Date: Tuesday, May 24, 2016
.Expanding on his last UBC Learning Circle session, An Indigenous lens on co-occurring disorders – mental health & addictions, front line co-worker Ernie Cardinal will join us for the second time on May 24th, 2016.
Diving deeper into the subject matter the Cree presenter, a member of the Sucker Creek First Nation, will examine the Indigenized co-occurring model he uses with the sessions participants, while weaving stories through the co-occurring disorders subject matter. With a background in Child, and Youth Care Counseling along side of his education with the Co-Occuring Disorders Citation program Cardinal’s passion is supporting those struggling with mental health and addictions.
- What benefits are there to using an Indigenized co-occurring disorders model in supporting those with addictions and mental health challenges?
- How are Belonging, Mastery, Independence and Generosity practiced within an Indigenized co-occurring disorders model?
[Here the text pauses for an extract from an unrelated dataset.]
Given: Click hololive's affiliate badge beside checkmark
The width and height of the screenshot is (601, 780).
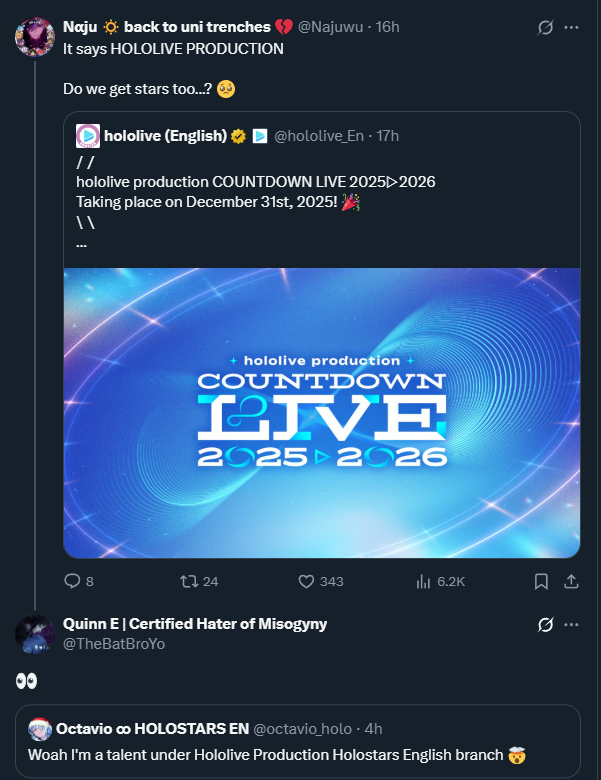Looking at the screenshot, I should [x=259, y=136].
- What are some stories of success with the Indigenized co-occurring disorders model?
About The Presenter:
Ernie Cardinal: As a youth Cardinal’s life was entrenched with drinking, drugs, bouts of homelessness, jail and living in a dangerous way. At 17 years old, an Alberta ranch for boys helped Ernie in his healing journey. When a fire in the barn killed most of the animals; 12 newborn goats were left requiring care from the youth. Cardinal was placed in charge of two of these newly born goats. The feedings every two hours taught Ernie how to care, while he watched them grow up. This experience tied in with his Mom’s love, and volunteering at the Friendship Center helped him transform his life. His employment history and academics focus on supporting those who are most vulnerable.